And He is just the same Jesus in His warm love and resistless power. The words are rather familiar. The fact—no one of us seems to have gotten hold of it yet. This is the thing that makes John eagerly reach for his pen again before his little book-messenger goes out on its errand.
The thing isn’t new in information, but in actual living experience it seems to be so new as to be an unknown thing to some of us. The Master had spoken of this that betrayal-night around the supper board. It was really a continuation of that trysting appointment He had made with them that evening, a wonderful continuation.
Clearly they didn’t understand Him that night. But during those after-Pentecost days they were given a continuous graphic unforgetable illustration of its meaning. We to-day seem able to explain the part they didn’t understand, the teaching that betrayal-night. We don’t seem to get hold of the part they did understand and experience, the real presence of the risen Jesus in the midst actively at work.
That night Jesus said: “I will make request of the Father, and He will send you another unfailing powerful Friend to be always at your side.” Then He added: “He abides with you now (in My presence) and shall be in you (after I send Him).” Then He said, “I come unto you. Yet a little while and the world seeth Me no more but ye see Me.”

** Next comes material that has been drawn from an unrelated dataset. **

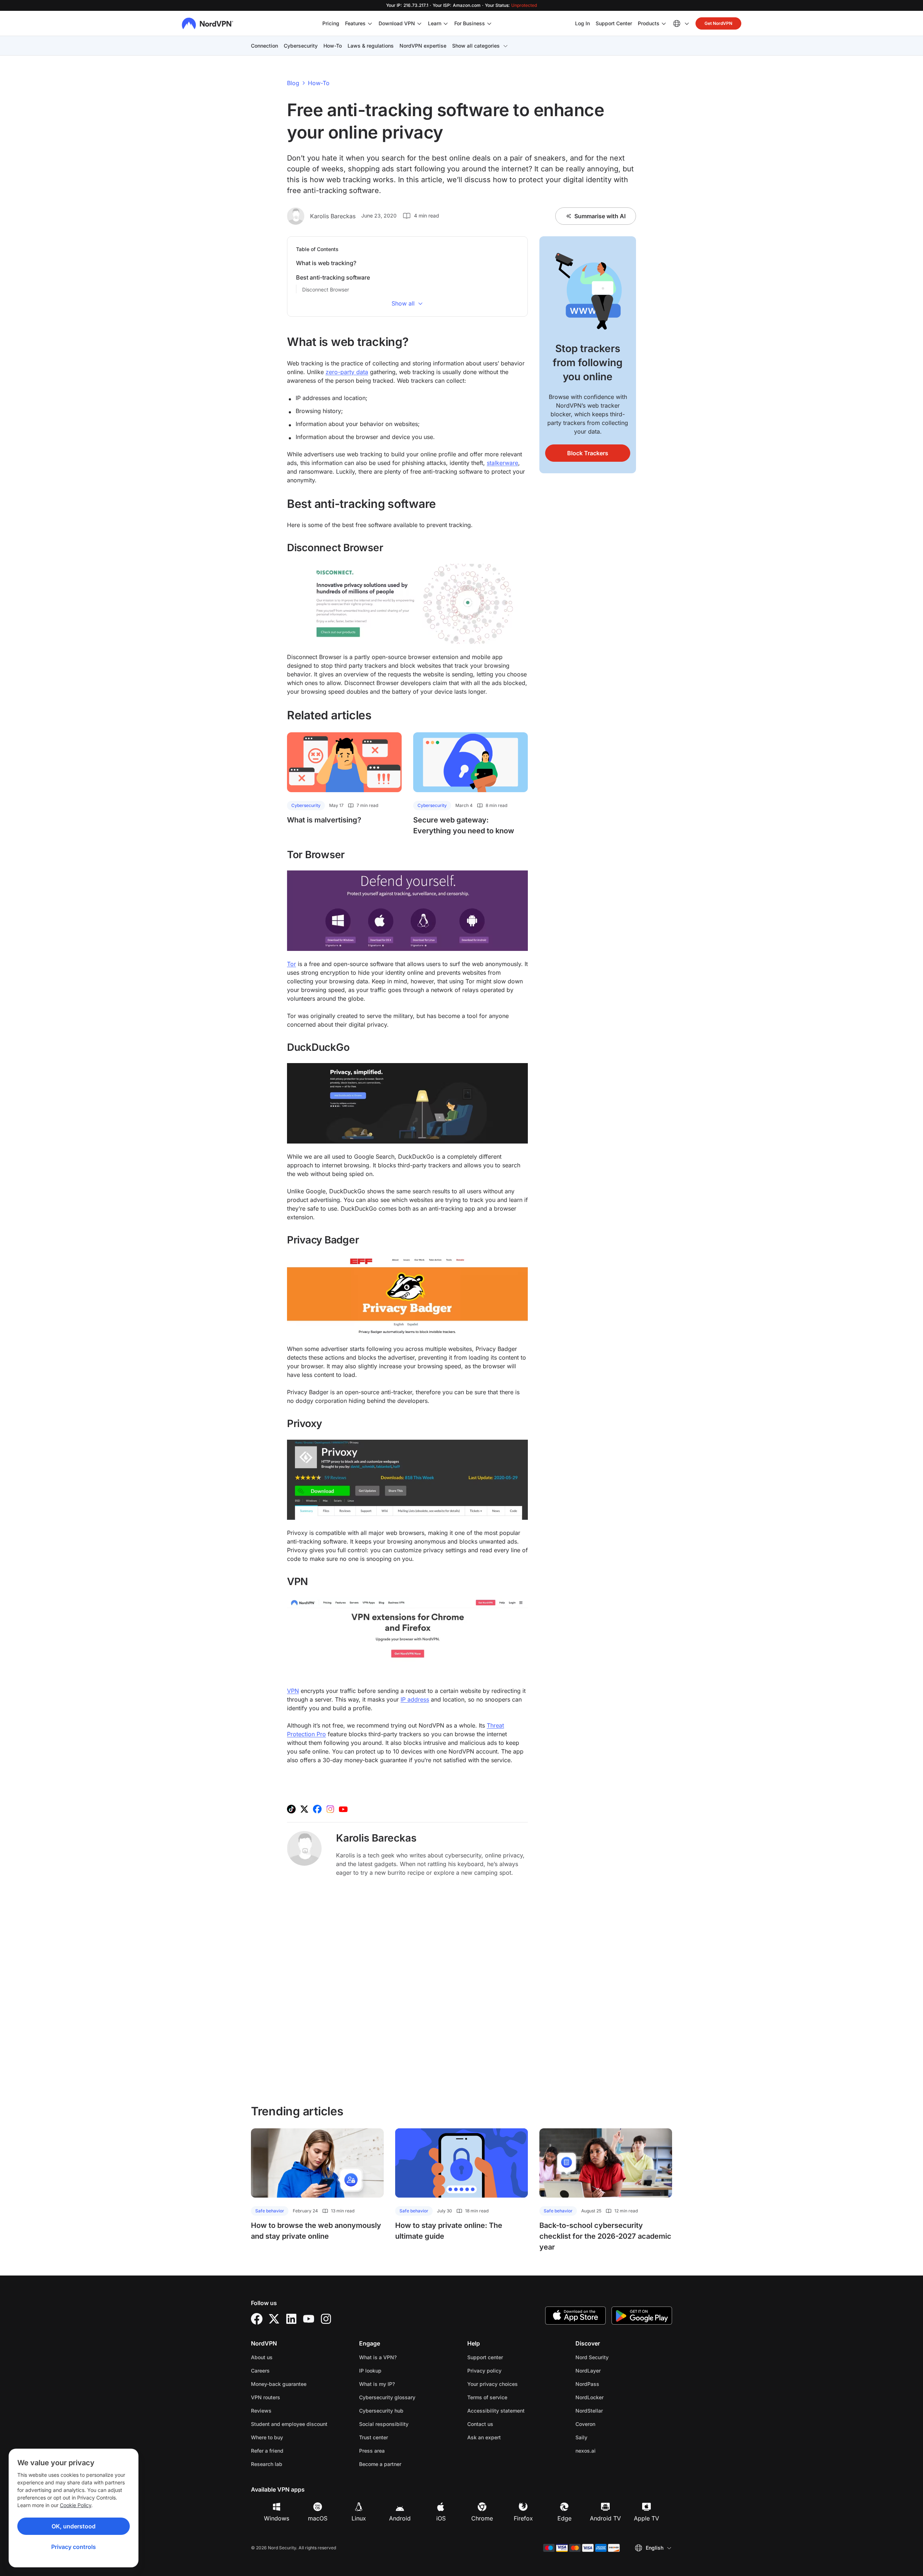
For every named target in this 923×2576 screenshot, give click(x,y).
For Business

And again, “He that hath My commandments and keepeth them he it is that (in that sheweth that he) loveth Me and ... I will manifest or shew Myself unto him.” Here is the simple teaching: He would send the Holy Spirit; in the Holy Spirit’s coming Jesus Himself, the new risen exalted empowered enthroned Jesus, He came; and He would let them see Himself with them.
Now this added chapter of John’s is the illustration in advance to these men of what these words mean. The great standing illustration is that Book of Acts which, will you notice, doesn’t end. It only breaks off, abruptly, without even a punctuation point. It wasn’t meant to end. We are supposed to be living in it yet. But these men haven’t come to the experience of the Pentecostal Acts yet. This is an illustration in advance to them. And it remains an illustration to us of what we seem a bit slow in taking in.
But let us get at the simple bit of story itself. There’s a little group of the inner circle, seven including the leaders. These men haven’t found their feet yet. The stupendous events of those days, coming in such startling succession, have left them dazed. The crucifixion left them stupidly dazed; the resurrection left them joyous, but still dazed. They don’t know just where they are, nor what to do.
So Peter proposes fishing; an ideal proposition, when you want to get off and think things through and out. Any fisherman knows that. And the others readily join in. They see the good sense of it. But the fish don’t catch. And the morning finds them tired in body and more tired in the spiritless uncertainty that hangs over them like a clinging damp fog.